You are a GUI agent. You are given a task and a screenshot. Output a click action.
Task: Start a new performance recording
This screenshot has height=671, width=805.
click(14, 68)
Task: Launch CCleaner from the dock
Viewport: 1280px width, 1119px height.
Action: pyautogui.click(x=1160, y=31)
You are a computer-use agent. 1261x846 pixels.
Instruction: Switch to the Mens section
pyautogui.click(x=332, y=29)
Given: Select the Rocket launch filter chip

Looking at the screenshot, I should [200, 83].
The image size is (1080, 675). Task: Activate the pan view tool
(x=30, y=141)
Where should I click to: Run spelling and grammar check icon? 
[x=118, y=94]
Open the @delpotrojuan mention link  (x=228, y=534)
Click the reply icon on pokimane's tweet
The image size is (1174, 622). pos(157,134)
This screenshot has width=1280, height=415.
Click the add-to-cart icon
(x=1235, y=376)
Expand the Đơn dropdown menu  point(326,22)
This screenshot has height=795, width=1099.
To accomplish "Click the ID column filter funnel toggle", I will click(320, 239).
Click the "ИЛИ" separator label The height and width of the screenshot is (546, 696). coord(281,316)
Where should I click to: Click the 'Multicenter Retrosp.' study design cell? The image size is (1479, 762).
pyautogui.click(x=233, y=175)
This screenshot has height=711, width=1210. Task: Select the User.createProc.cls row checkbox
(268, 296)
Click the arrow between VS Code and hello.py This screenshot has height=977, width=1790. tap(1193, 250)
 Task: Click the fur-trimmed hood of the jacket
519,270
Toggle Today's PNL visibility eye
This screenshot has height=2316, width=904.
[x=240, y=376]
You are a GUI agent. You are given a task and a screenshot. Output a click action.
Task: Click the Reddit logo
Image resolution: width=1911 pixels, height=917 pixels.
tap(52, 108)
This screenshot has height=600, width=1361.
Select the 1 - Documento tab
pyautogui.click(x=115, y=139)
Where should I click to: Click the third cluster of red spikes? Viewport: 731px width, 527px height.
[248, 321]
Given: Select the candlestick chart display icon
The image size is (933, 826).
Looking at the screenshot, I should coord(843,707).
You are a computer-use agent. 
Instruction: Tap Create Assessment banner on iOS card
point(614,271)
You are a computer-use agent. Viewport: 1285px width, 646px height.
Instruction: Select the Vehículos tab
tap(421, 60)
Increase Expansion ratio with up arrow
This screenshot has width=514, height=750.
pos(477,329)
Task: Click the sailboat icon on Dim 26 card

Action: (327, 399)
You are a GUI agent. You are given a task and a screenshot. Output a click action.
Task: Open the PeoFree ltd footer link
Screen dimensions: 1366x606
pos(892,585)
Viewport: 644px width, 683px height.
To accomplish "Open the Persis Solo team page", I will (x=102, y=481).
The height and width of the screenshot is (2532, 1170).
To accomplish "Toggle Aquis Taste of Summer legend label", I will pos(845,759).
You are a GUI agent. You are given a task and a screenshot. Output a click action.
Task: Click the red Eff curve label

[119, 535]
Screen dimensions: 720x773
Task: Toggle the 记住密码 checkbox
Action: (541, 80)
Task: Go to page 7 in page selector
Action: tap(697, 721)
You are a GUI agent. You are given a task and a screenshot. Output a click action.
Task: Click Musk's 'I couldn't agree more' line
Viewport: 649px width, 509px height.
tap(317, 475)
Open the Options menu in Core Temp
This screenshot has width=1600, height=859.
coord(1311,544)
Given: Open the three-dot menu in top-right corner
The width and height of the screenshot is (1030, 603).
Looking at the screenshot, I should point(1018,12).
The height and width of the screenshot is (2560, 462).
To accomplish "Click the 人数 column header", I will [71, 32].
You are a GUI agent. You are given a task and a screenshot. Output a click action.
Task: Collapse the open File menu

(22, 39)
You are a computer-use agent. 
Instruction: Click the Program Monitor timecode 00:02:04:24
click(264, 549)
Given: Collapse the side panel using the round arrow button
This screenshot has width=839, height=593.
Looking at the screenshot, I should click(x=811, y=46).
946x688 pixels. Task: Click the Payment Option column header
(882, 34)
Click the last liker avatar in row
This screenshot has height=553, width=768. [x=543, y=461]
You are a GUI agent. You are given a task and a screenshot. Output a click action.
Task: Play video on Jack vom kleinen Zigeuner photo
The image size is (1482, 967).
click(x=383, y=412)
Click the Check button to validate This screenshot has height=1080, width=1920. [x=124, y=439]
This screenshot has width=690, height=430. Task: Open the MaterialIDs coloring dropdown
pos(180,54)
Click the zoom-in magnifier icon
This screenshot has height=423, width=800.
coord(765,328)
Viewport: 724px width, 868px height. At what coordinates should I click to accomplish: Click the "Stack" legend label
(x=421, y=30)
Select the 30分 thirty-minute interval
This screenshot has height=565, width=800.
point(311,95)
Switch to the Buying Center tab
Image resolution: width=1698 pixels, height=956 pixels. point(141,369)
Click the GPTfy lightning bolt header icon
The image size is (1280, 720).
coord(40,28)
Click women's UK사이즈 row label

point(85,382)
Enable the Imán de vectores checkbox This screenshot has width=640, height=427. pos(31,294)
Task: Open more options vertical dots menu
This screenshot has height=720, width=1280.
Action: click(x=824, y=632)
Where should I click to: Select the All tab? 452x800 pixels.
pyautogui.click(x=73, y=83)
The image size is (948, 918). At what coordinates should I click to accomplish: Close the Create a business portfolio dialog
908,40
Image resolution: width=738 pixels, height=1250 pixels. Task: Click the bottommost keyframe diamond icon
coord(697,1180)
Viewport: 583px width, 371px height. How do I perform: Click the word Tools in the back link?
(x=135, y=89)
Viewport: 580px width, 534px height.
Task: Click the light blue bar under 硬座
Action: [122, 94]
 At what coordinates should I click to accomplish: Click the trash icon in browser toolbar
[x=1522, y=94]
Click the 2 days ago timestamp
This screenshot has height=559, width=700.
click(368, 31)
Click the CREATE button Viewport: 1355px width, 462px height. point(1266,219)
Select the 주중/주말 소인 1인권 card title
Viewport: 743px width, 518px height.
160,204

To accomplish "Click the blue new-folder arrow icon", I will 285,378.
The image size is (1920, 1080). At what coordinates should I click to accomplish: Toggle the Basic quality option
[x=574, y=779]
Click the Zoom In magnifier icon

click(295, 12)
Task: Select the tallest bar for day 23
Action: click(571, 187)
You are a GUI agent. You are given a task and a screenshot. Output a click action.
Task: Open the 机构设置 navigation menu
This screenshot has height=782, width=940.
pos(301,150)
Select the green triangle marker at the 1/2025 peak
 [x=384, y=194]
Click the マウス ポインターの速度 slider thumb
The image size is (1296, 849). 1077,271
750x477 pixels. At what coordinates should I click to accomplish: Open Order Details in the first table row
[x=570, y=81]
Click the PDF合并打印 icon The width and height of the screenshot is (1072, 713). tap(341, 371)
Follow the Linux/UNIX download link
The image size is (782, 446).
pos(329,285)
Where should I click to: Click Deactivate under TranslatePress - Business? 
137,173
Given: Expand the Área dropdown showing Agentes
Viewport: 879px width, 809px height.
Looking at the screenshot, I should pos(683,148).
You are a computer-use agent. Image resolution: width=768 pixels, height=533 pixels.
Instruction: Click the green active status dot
——————
EXERCISE INSTRUCTIONS |
Line by line, retype all of the records exactly.

PROBLEM SOLUTION |
You are a GUI agent. You are given a task and a screenshot. Output a click action.
Task: Start a new performance recording
This screenshot has height=671, width=805.
click(14, 68)
Task: Launch CCleaner from the dock
Viewport: 1280px width, 1119px height.
Action: pyautogui.click(x=1160, y=31)
You are a computer-use agent. 1261x846 pixels.
Instruction: Switch to the Mens section
pyautogui.click(x=332, y=29)
Given: Select the Rocket launch filter chip

Looking at the screenshot, I should [200, 83].
The image size is (1080, 675). Task: Activate the pan view tool
(x=30, y=141)
Where should I click to: Run spelling and grammar check icon? 
[x=118, y=94]
Open the @delpotrojuan mention link  (x=228, y=534)
Click the reply icon on pokimane's tweet
The image size is (1174, 622). pos(157,134)
This screenshot has width=1280, height=415.
Click the add-to-cart icon
(x=1235, y=376)
Expand the Đơn dropdown menu  point(326,22)
This screenshot has height=795, width=1099.
To accomplish "Click the ID column filter funnel toggle", I will click(320, 239).
Click the "ИЛИ" separator label The height and width of the screenshot is (546, 696). coord(281,316)
Where should I click to: Click the 'Multicenter Retrosp.' study design cell? The image size is (1479, 762).
pyautogui.click(x=233, y=175)
This screenshot has height=711, width=1210. Task: Select the User.createProc.cls row checkbox
(268, 296)
Click the arrow between VS Code and hello.py This screenshot has height=977, width=1790. tap(1193, 250)
 Task: Click the fur-trimmed hood of the jacket
519,270
Toggle Today's PNL visibility eye
This screenshot has height=2316, width=904.
[x=240, y=376]
You are a GUI agent. You are given a task and a screenshot. Output a click action.
Task: Click the Reddit logo
Image resolution: width=1911 pixels, height=917 pixels.
tap(52, 108)
This screenshot has height=600, width=1361.
Select the 1 - Documento tab
pyautogui.click(x=115, y=139)
Where should I click to: Click the third cluster of red spikes? Viewport: 731px width, 527px height.
[248, 321]
Given: Select the candlestick chart display icon
The image size is (933, 826).
Looking at the screenshot, I should coord(843,707).
You are a computer-use agent. 
Instruction: Tap Create Assessment banner on iOS card
point(614,271)
You are a computer-use agent. Viewport: 1285px width, 646px height.
Instruction: Select the Vehículos tab
tap(421, 60)
Increase Expansion ratio with up arrow
This screenshot has width=514, height=750.
pos(477,329)
Task: Click the sailboat icon on Dim 26 card

Action: (327, 399)
You are a GUI agent. You are given a task and a screenshot. Output a click action.
Task: Open the PeoFree ltd footer link
Screen dimensions: 1366x606
pos(892,585)
Viewport: 644px width, 683px height.
To accomplish "Open the Persis Solo team page", I will (x=102, y=481).
The height and width of the screenshot is (2532, 1170).
To accomplish "Toggle Aquis Taste of Summer legend label", I will pos(845,759).
You are a GUI agent. You are given a task and a screenshot. Output a click action.
Task: Click the red Eff curve label

[119, 535]
Screen dimensions: 720x773
Task: Toggle the 记住密码 checkbox
Action: (541, 80)
Task: Go to page 7 in page selector
Action: tap(697, 721)
You are a GUI agent. You are given a task and a screenshot. Output a click action.
Task: Click Musk's 'I couldn't agree more' line
Viewport: 649px width, 509px height.
tap(317, 475)
Open the Options menu in Core Temp
This screenshot has width=1600, height=859.
coord(1311,544)
Given: Open the three-dot menu in top-right corner
The width and height of the screenshot is (1030, 603).
Looking at the screenshot, I should point(1018,12).
The height and width of the screenshot is (2560, 462).
To accomplish "Click the 人数 column header", I will [71, 32].
You are a GUI agent. You are given a task and a screenshot. Output a click action.
Task: Collapse the open File menu

(22, 39)
You are a computer-use agent. 
Instruction: Click the Program Monitor timecode 00:02:04:24
click(264, 549)
Given: Collapse the side panel using the round arrow button
This screenshot has width=839, height=593.
Looking at the screenshot, I should click(x=811, y=46).
946x688 pixels. Task: Click the Payment Option column header
(882, 34)
Click the last liker avatar in row
This screenshot has height=553, width=768. [x=543, y=461]
You are a GUI agent. You are given a task and a screenshot. Output a click action.
Task: Play video on Jack vom kleinen Zigeuner photo
The image size is (1482, 967).
click(x=383, y=412)
Click the Check button to validate This screenshot has height=1080, width=1920. [x=124, y=439]
This screenshot has width=690, height=430. Task: Open the MaterialIDs coloring dropdown
pos(180,54)
Click the zoom-in magnifier icon
This screenshot has height=423, width=800.
coord(765,328)
Viewport: 724px width, 868px height. At what coordinates should I click to accomplish: Click the "Stack" legend label
(x=421, y=30)
Select the 30分 thirty-minute interval
This screenshot has height=565, width=800.
point(311,95)
Switch to the Buying Center tab
Image resolution: width=1698 pixels, height=956 pixels. point(141,369)
Click the GPTfy lightning bolt header icon
The image size is (1280, 720).
coord(40,28)
Click women's UK사이즈 row label

point(85,382)
Enable the Imán de vectores checkbox This screenshot has width=640, height=427. pos(31,294)
Task: Open more options vertical dots menu
This screenshot has height=720, width=1280.
Action: click(x=824, y=632)
Where should I click to: Select the All tab? 452x800 pixels.
pyautogui.click(x=73, y=83)
The image size is (948, 918). At what coordinates should I click to accomplish: Close the Create a business portfolio dialog
908,40
Image resolution: width=738 pixels, height=1250 pixels. Task: Click the bottommost keyframe diamond icon
coord(697,1180)
Viewport: 583px width, 371px height. How do I perform: Click the word Tools in the back link?
(x=135, y=89)
Viewport: 580px width, 534px height.
Task: Click the light blue bar under 硬座
Action: [122, 94]
 At what coordinates should I click to accomplish: Click the trash icon in browser toolbar
[x=1522, y=94]
Click the 2 days ago timestamp
This screenshot has height=559, width=700.
click(368, 31)
Click the CREATE button Viewport: 1355px width, 462px height. point(1266,219)
Select the 주중/주말 소인 1인권 card title
Viewport: 743px width, 518px height.
160,204

To accomplish "Click the blue new-folder arrow icon", I will 285,378.
The image size is (1920, 1080). At what coordinates should I click to accomplish: Toggle the Basic quality option
[x=574, y=779]
Click the Zoom In magnifier icon

click(295, 12)
Task: Select the tallest bar for day 23
Action: click(571, 187)
You are a GUI agent. You are given a task and a screenshot. Output a click action.
Task: Open the 机构设置 navigation menu
This screenshot has height=782, width=940.
pos(301,150)
Select the green triangle marker at the 1/2025 peak
 [x=384, y=194]
Click the マウス ポインターの速度 slider thumb
The image size is (1296, 849). 1077,271
750x477 pixels. At what coordinates should I click to accomplish: Open Order Details in the first table row
[x=570, y=81]
Click the PDF合并打印 icon The width and height of the screenshot is (1072, 713). tap(341, 371)
Follow the Linux/UNIX download link
The image size is (782, 446).
pos(329,285)
Where should I click to: Click Deactivate under TranslatePress - Business? 
137,173
Given: Expand the Área dropdown showing Agentes
Viewport: 879px width, 809px height.
Looking at the screenshot, I should pos(683,148).
You are a computer-use agent. Image resolution: width=768 pixels, height=533 pixels.
Instruction: Click the green active status dot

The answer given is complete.